Although the data below contains pictures, please reproduce only its words, exactly.

-- The data follows --

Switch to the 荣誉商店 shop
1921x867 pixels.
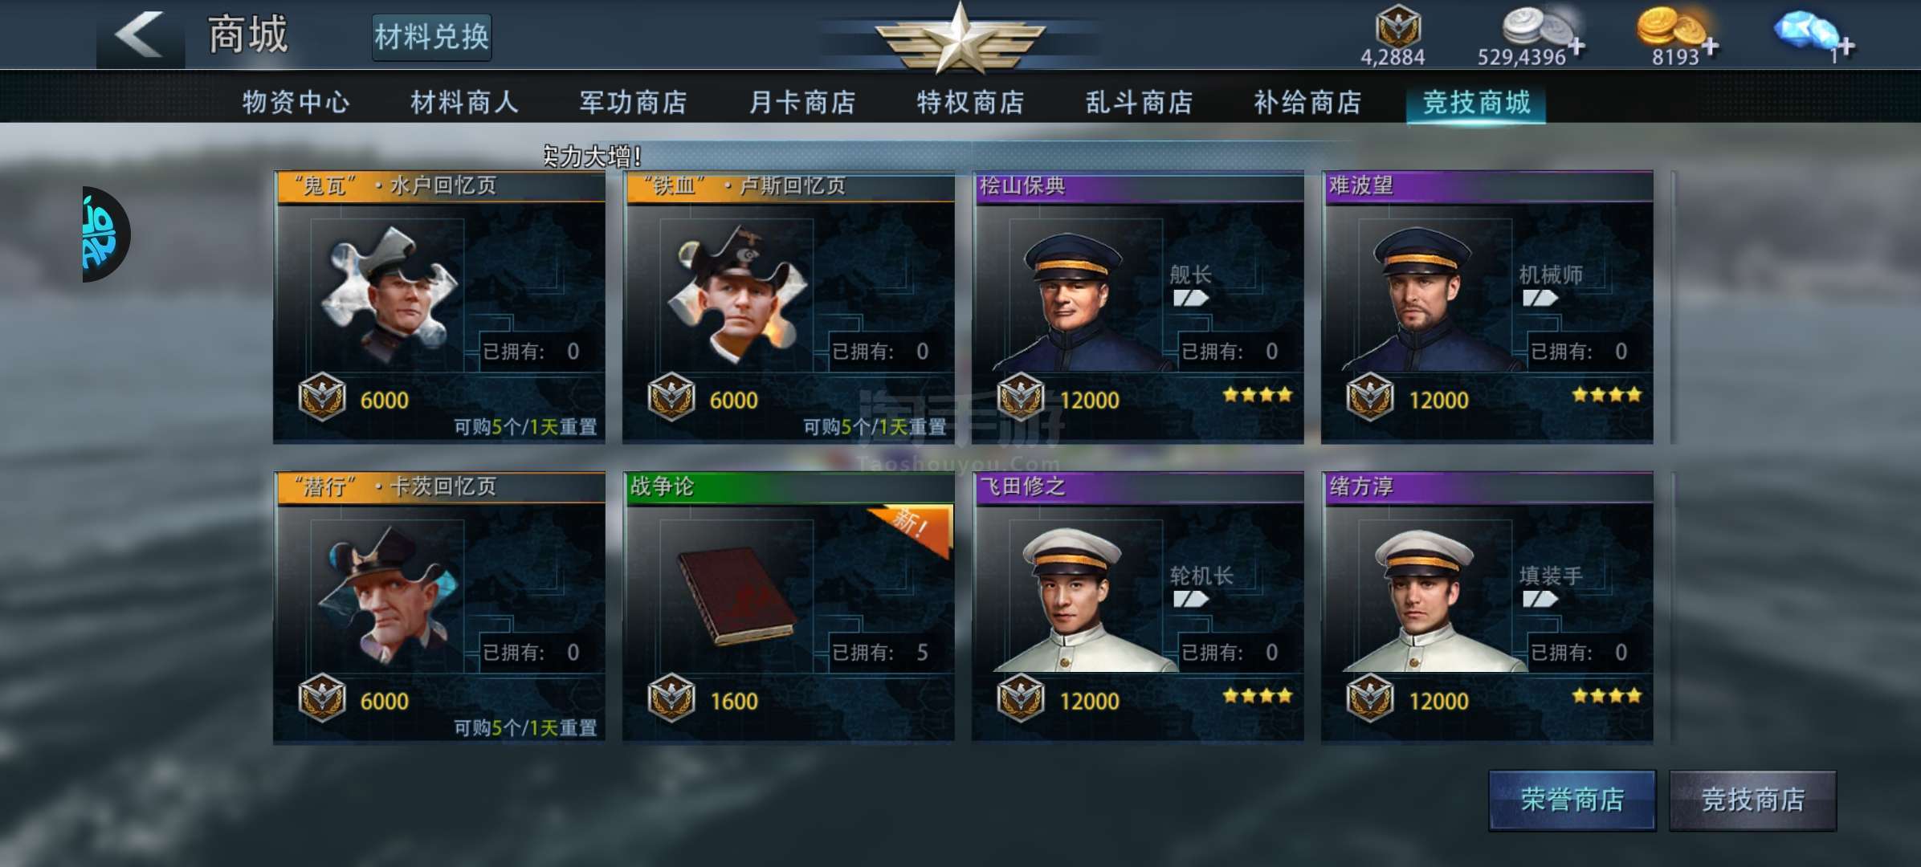pyautogui.click(x=1572, y=800)
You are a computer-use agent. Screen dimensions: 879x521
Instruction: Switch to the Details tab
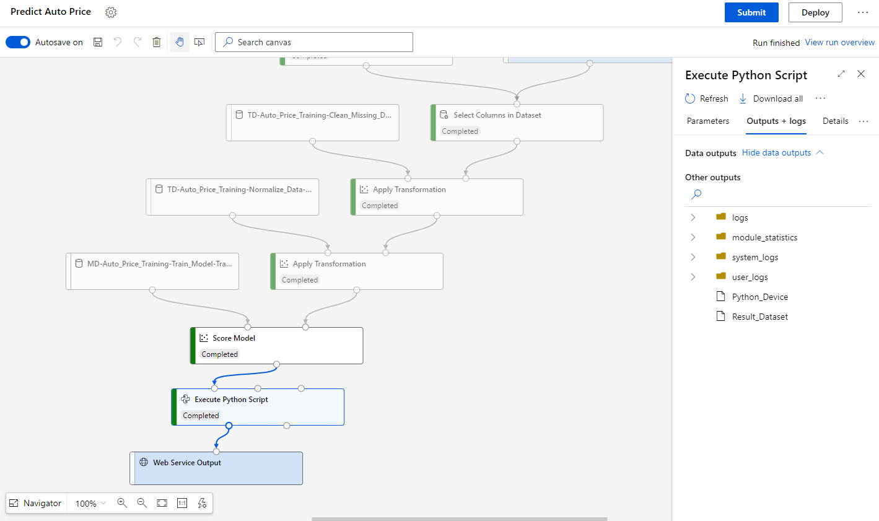(x=835, y=121)
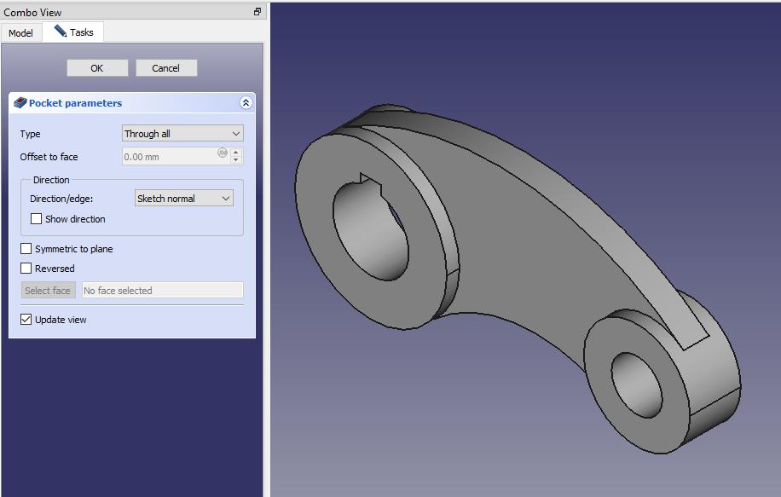Decrease the Offset to face value
This screenshot has height=497, width=781.
[236, 161]
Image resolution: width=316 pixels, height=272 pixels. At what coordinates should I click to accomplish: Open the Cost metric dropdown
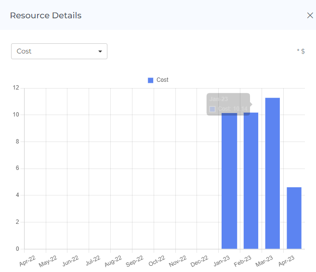(x=59, y=51)
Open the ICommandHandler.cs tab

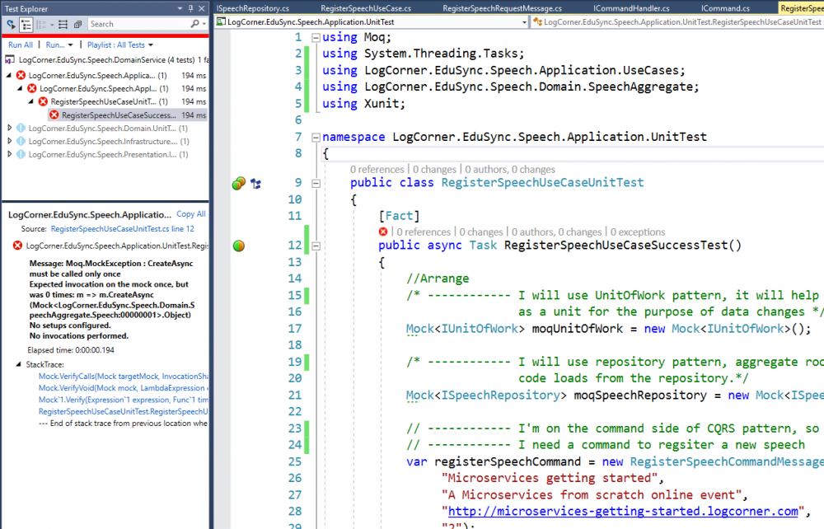(x=631, y=7)
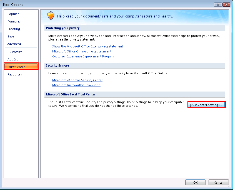Click the Help question mark icon
Screen dimensions: 233x190
point(218,4)
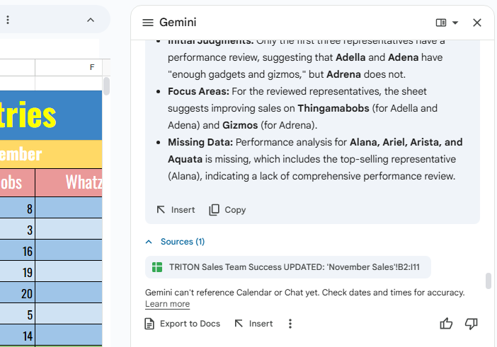Open the Learn more link
The height and width of the screenshot is (347, 497).
167,304
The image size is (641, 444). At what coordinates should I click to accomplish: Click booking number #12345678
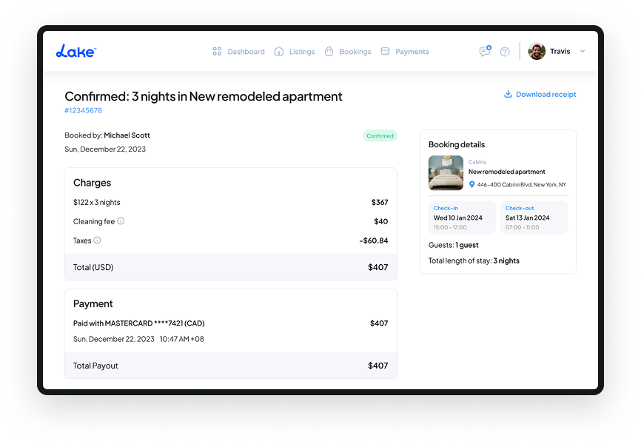pyautogui.click(x=83, y=111)
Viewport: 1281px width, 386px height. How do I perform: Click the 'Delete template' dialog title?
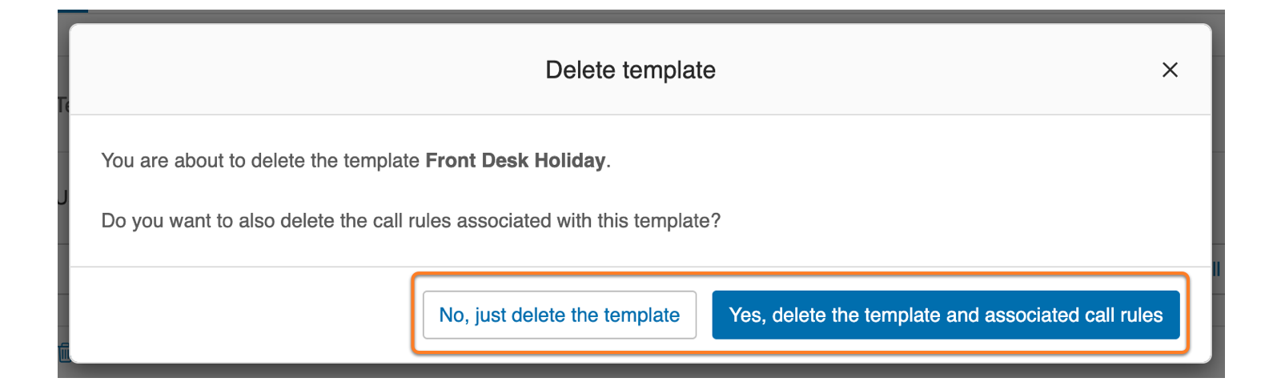[630, 70]
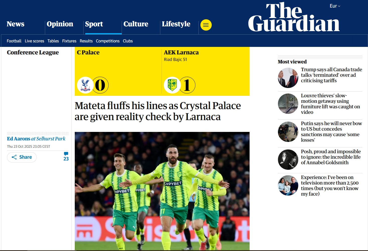
Task: Open the television experience article link
Action: [330, 186]
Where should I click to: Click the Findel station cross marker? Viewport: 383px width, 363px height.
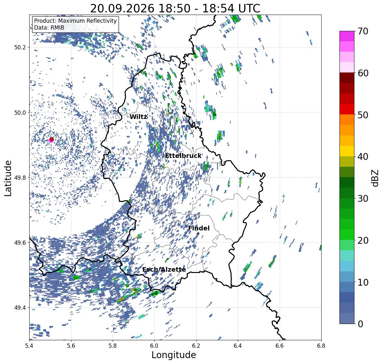198,234
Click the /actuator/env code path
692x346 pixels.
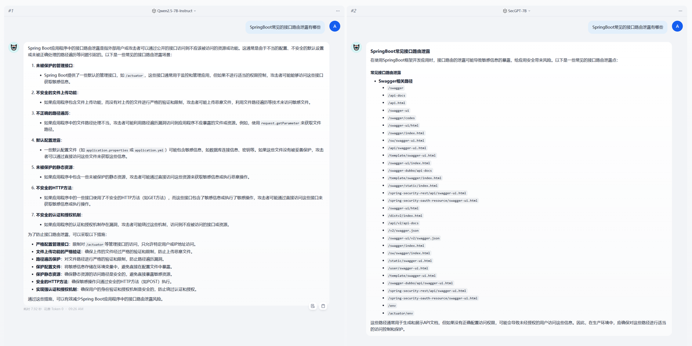[x=401, y=313]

-- The data concluded --

### [Output for this task]
Switch to the 荣誉商店 shop
1921x867 pixels.
pyautogui.click(x=1572, y=800)
You are a computer-use agent. Screen dimensions: 879x521
Instruction: Switch to the Details tab
(x=835, y=121)
Decrease the Offset to face value
This screenshot has height=497, width=781.
[236, 161]
Image resolution: width=316 pixels, height=272 pixels. At what coordinates should I click to accomplish: Open the Cost metric dropdown
(x=59, y=51)
Open the ICommandHandler.cs tab

(x=631, y=7)
Click the Help question mark icon
Screen dimensions: 233x190
point(218,4)
Open the Learn more link
The height and width of the screenshot is (347, 497).
167,304
The image size is (641, 444). At what coordinates should I click to accomplish: Click booking number #12345678
pyautogui.click(x=83, y=111)
Viewport: 1281px width, 386px height. How do I perform: Click the 'Delete template' dialog title?
[630, 70]
Task: Open the television experience article link
Action: [330, 186]
Where should I click to: Click the Findel station cross marker? Viewport: 383px width, 363px height.
198,234
Click the /actuator/env code path
692x346 pixels.
[x=401, y=313]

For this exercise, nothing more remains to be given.